Exercise objective:
Copy, exactly and without additions, every line in the records below from the one holding "Slips absorbants (154, 364)" through the one holding "Voir le produit (289, 1584)", both ends included.

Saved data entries
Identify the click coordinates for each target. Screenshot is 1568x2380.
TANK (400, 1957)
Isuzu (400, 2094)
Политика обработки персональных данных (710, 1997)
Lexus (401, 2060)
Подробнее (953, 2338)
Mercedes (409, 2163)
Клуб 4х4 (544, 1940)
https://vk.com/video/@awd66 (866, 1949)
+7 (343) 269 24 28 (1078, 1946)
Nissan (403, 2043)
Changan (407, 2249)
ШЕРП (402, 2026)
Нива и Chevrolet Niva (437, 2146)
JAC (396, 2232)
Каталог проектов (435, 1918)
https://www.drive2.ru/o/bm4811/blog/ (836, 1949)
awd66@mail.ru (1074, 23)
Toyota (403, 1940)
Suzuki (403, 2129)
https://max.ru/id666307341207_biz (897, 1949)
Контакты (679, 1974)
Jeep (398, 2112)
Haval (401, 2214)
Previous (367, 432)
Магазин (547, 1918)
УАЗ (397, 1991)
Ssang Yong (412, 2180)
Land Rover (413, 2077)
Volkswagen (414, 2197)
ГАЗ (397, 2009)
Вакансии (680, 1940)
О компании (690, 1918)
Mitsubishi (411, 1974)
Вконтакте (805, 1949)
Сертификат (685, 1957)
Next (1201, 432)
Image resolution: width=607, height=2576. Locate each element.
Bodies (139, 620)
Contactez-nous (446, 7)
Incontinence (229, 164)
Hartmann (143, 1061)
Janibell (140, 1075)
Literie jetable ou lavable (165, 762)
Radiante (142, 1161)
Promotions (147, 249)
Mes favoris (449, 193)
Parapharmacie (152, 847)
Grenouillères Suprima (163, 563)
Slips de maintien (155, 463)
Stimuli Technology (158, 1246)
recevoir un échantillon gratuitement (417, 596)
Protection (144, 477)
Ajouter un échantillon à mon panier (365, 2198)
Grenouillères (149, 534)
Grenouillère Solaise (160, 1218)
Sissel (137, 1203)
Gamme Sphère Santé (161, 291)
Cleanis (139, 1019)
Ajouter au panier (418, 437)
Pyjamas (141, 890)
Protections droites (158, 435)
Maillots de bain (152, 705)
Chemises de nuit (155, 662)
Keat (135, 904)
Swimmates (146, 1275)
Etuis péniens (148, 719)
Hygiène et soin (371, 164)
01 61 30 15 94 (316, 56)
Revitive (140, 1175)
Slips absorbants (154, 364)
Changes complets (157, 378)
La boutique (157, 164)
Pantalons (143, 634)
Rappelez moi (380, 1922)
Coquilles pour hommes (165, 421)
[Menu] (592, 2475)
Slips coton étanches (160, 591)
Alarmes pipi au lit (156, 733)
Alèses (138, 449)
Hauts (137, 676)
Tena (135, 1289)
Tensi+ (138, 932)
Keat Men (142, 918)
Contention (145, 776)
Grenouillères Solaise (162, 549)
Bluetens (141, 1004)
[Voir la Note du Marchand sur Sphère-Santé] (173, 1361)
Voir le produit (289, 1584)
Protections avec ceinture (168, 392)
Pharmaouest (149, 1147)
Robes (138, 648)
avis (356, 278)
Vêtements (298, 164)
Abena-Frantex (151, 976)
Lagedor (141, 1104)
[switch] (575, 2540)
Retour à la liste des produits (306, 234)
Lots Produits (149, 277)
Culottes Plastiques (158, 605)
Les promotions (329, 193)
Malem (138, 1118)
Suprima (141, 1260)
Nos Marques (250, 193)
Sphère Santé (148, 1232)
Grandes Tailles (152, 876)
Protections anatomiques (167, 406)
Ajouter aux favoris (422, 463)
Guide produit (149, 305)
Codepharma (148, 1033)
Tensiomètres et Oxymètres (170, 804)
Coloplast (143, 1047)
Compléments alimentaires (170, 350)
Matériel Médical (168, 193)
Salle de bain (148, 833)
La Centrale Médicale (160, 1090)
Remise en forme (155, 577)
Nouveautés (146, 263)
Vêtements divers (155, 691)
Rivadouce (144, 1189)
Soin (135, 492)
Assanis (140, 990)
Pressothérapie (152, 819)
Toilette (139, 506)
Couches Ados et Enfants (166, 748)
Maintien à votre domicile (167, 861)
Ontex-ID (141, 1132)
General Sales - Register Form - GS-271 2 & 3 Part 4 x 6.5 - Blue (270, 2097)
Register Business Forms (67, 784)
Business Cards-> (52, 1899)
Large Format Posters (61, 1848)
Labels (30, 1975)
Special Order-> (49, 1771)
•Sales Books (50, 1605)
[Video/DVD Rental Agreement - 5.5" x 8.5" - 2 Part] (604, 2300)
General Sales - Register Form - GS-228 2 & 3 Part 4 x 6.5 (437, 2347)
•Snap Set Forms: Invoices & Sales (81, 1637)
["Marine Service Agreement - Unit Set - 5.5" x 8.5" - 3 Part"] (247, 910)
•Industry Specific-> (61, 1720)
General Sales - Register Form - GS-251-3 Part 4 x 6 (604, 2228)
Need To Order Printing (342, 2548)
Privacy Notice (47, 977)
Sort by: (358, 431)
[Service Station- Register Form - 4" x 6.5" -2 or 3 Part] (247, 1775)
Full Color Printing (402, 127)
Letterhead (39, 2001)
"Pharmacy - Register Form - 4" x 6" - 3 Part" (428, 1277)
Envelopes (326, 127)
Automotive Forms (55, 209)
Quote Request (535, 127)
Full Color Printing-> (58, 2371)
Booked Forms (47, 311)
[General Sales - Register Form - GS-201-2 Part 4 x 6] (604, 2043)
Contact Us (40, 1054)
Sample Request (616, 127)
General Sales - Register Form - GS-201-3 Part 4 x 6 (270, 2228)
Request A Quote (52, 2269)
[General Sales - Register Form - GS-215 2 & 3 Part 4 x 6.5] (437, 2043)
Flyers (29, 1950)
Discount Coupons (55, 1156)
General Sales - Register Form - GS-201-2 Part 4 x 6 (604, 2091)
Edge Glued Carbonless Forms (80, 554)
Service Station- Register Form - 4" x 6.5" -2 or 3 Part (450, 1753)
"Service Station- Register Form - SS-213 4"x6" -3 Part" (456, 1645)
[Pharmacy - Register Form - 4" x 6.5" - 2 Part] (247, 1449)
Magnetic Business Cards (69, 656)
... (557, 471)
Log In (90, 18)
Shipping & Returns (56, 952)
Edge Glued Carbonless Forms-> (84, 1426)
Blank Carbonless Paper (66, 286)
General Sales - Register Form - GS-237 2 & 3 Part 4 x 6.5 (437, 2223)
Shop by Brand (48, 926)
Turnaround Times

Expected output:
Slips absorbants (154, 364)
Changes complets (157, 378)
La boutique (157, 164)
Pantalons (143, 634)
Rappelez moi (380, 1922)
Coquilles pour hommes (165, 421)
[Menu] (592, 2475)
Slips coton étanches (160, 591)
Alarmes pipi au lit (156, 733)
Alèses (138, 449)
Hauts (137, 676)
Tena (135, 1289)
Tensi+ (138, 932)
Keat Men (142, 918)
Contention (145, 776)
Grenouillères Solaise (162, 549)
Bluetens (141, 1004)
[Voir la Note du Marchand sur Sphère-Santé] (173, 1361)
Voir le produit (289, 1584)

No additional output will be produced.